2020-10-12
Teens forge an in-person connection online.
Two random Canadian teenagers start chatting in a random-people-chatting app, and both decide they want more. The two boys choose code names, Tristan and Dorian, to discuss their favorite books, roommate drama (Dorian left home and lives with a friend), and their growing attachment to each other and anxieties around meeting in person. In a story told almost entirely in chat transcripts, Alejandro Marquez and Jacob Greenspan, classmates and mild antagonists in real life, fall in love online. It’s only toward the end that the story reveals that the characters present in the few interstitial third-person chapters are the same ones baring their souls over text, but it’s so clearly laid out that the reluctant reader target audience will enjoy being in on the surprise and figuring things out before the characters do.

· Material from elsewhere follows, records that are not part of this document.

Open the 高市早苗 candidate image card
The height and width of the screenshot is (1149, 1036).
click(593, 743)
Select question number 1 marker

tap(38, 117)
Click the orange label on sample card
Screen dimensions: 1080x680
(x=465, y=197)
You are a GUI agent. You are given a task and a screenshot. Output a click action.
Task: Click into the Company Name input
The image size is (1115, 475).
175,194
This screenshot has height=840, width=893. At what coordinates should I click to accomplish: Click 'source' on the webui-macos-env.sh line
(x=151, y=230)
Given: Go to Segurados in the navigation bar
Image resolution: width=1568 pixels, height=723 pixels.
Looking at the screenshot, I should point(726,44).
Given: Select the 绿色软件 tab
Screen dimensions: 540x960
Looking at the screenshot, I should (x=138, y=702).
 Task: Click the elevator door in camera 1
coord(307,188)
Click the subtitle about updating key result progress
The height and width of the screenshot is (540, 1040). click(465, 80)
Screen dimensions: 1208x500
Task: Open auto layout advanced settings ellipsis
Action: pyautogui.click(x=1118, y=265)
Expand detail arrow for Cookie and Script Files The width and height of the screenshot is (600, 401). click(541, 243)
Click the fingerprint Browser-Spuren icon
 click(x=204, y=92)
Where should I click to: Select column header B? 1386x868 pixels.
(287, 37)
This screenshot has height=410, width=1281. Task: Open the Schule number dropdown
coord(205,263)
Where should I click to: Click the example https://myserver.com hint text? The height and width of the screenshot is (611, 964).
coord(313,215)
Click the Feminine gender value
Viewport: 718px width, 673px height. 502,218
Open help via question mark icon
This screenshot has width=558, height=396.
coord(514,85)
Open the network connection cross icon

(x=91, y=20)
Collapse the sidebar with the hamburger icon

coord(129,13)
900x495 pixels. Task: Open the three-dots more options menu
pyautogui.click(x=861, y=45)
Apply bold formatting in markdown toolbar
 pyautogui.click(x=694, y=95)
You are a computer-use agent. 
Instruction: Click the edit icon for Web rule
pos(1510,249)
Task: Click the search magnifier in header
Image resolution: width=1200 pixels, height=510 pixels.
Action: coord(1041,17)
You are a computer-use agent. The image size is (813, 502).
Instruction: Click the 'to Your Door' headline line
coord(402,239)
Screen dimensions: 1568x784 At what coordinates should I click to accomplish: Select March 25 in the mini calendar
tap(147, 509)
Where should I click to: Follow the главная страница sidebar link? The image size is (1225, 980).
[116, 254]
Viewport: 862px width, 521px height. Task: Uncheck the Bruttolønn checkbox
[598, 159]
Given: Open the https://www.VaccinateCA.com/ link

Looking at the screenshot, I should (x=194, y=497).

In this extremely wholesome depiction of queer teen dialogue, cis Jacob responds with a perfect script when Alex discloses his trans history, and Jacob is a fan-fiction–style tough guy with a hard life hiding a secret cinnamon-roll interior. Authentic adolescent drama abounds over the course of the few weeks the characters meet, fall in love, and then meet for real. Neither characters’ racial or ethnic identities, hinted at in their names, are ever discussed
A light and fluffy queer romance. (Romance. 12-18)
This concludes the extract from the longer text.